Brief: Starting at the line below that contains "ORGANISATION DE LA FORMATION (961, 616)", print each line through the end of the records exactly as it appears.

Data for processing:
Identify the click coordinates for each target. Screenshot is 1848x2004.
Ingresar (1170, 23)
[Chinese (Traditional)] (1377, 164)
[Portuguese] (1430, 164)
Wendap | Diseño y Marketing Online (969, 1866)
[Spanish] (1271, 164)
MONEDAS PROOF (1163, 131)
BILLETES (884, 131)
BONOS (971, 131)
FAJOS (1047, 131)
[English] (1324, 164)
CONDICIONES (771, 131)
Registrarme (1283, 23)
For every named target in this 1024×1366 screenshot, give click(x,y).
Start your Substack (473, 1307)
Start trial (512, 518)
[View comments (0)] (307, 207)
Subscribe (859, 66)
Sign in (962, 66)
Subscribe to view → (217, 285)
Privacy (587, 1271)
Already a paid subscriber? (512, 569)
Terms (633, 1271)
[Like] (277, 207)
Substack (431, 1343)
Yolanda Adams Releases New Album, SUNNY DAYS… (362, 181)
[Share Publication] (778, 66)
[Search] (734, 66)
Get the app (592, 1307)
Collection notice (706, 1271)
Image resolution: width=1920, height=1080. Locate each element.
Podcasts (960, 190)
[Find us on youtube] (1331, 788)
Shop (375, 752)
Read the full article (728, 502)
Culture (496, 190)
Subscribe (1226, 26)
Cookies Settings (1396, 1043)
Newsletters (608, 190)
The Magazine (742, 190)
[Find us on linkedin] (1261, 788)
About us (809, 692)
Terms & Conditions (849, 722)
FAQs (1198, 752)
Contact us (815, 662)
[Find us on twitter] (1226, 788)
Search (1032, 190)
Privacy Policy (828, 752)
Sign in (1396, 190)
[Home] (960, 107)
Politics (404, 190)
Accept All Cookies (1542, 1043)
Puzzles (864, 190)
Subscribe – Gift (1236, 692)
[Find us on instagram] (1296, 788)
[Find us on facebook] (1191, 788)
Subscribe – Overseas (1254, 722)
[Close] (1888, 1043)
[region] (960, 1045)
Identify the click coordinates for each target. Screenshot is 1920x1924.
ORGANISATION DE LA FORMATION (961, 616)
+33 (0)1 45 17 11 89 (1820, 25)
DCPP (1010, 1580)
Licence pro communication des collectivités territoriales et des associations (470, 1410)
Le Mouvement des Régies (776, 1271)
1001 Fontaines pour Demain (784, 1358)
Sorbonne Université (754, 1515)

Result:
ORGANISATION DE LA FORMATION (961, 616)
+33 (0)1 45 17 11 89 (1820, 25)
DCPP (1010, 1580)
Licence pro communication des collectivités territoriales et des associations (470, 1410)
Le Mouvement des Régies (776, 1271)
1001 Fontaines pour Demain (784, 1358)
Sorbonne Université (754, 1515)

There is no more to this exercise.